Aircraft Operations

The use of Performance Based Navigation (PBN) enables an optimum aircraft flight path trajectory to mitigate environmental impacts, particularly in the vicinity of airports, without having to overfly ground-based navigation aids. Implementation of the PBN Regulation 

 has shown a positive trend since the last report. As of July 2024, 75% of instrument runways are now fully compliant with the requirements and the implementation of PBN has respectively started for 81% Standard Instrument Departures (SIDs) and 82% Standard Terminal Approach Routes (STARs) at these runways. Completion is due by 2030.

The implementation of the PBN Regulation is expected to result in a number of environmental benefits, although neither their evaluation nor their quantification is mandated. As such, it has proven challenging to identify relevant data for this report. Stakeholders responsible for putting in place the required PBN routes and procedures are encouraged to optimise airspace design and the potential environmental benefits, in particular for flight efficiency and route placement flexibility.

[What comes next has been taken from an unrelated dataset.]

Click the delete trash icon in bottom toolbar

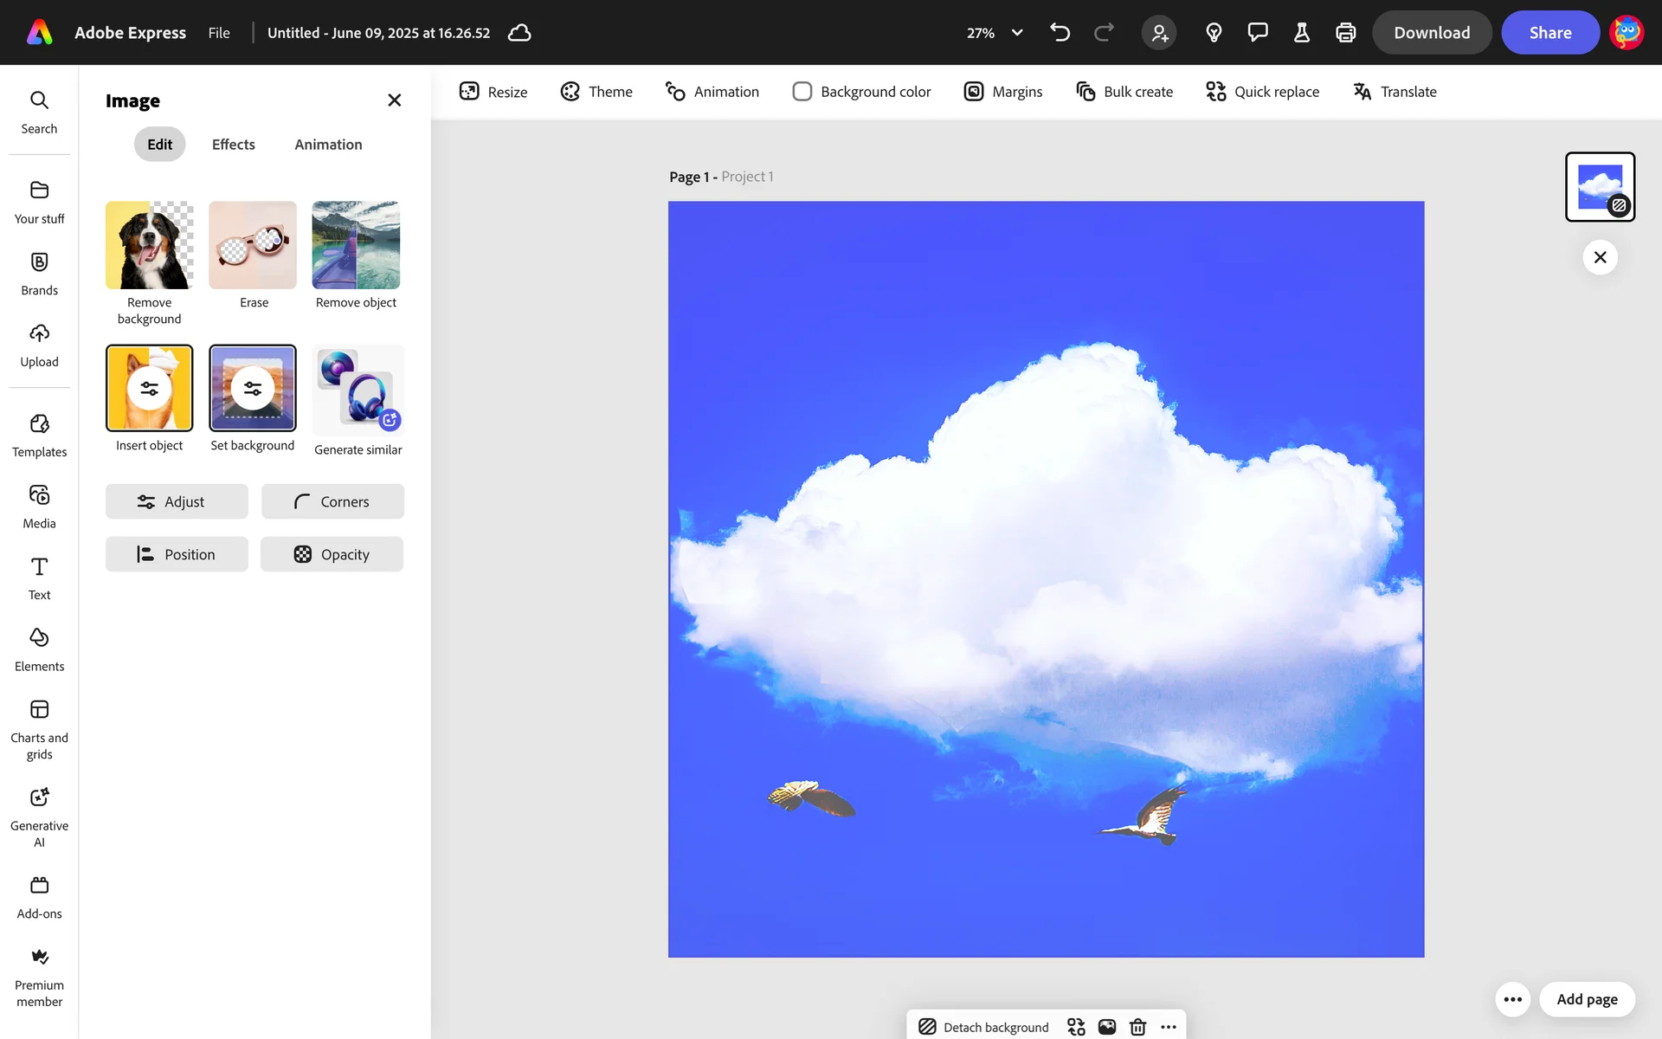tap(1137, 1027)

Building on the previous ALBATROSS research project 

, the goal of the SESAR project HERON launched in 2023 is to reduce the environmental impact from aviation through the deployment of already-mature solutions that range from more efficient aircraft operations to optimised management of air traffic during flights  . This includes the Green Apron Management demonstration, which uses sensors and artificial intelligence for more predictable and efficient aircraft handling during airport stopovers.

NADPs aim to reduce the noise impact of departing aircraft by selecting the appropriate moment to clean the aircraft (i.e. retract flaps), which has an impact on the flown vertical profile. NADP1 results in noise reductions close to the airport, while NADP2 reduces noise further away and has lower fuel consumption (

). Depending on the operational context (aircraft type, take-off weight, weather, etc) and on the location of the noise sensitive areas, the best balance between noise and emission reductions needs to be determined.

A study performed by EUROCONTROL highlighted that in many cases a fixed NADP procedure for all aircraft types and runways is advised or mandated by the airport authorities, but that this is not always the optimal solutionς to balance noise and emission reductions. Noise sensitive areas vary from airport to airport, and from departure runway to runway. As such, airports should identify key noise sensitive areas in each Standard Instrument Departure procedure. By taking the local operational context into consideration and allowing the flight crew to determine the best NADP, additional noise or emission reductions could be achieved.

The study concluded that in some cases where NADP1 procedures are applied, using NADP2 procedures could reduce fuel burn by 50 kg to 200 kg while only marginally increasing noise by 1 dB close to the airport.

 

Trials linked to sustainable taxiing are ongoing at various airports (e.g. Amsterdam Schiphol, Eindhoven, Paris Charles-de-Gaulle and Brussels) through various SESAR research projects as well as national projects. To incentivise implementation and to synchronize developments, a EUROCONTROL / ACI-EUROPE Sustainable Taxiing Taskforce developed a Concept of Operations in 2024 

. The Concept of Operations (CONOPS) addresses the potential fuel burn reductions of several sustainable taxiing solutions, which could be up to 400 kg CO₂ from a single aisle aircraft taxi-out phase. In addition, there are noise and air quality benefits as the aircraft engine start-up and shutdown procedures occur away from the gate area.

These benefits are mainly the result of operational improvements, such as single engine taxing, combining engine start-up while taxiing, or combining pushback and taxi clearances by air traffic control, thereby reducing total taxi and engine running times that still take into consideration engine thermal stabilization and some additional complexity in ground operations. Research is also looking into limiting Auxiliary Power Units (APU) use to outside temperatures above a certain threshold. On-going trials are expected to further clarify how to integrate the different taxi operational solutions and quantify their benefits by end of 2025.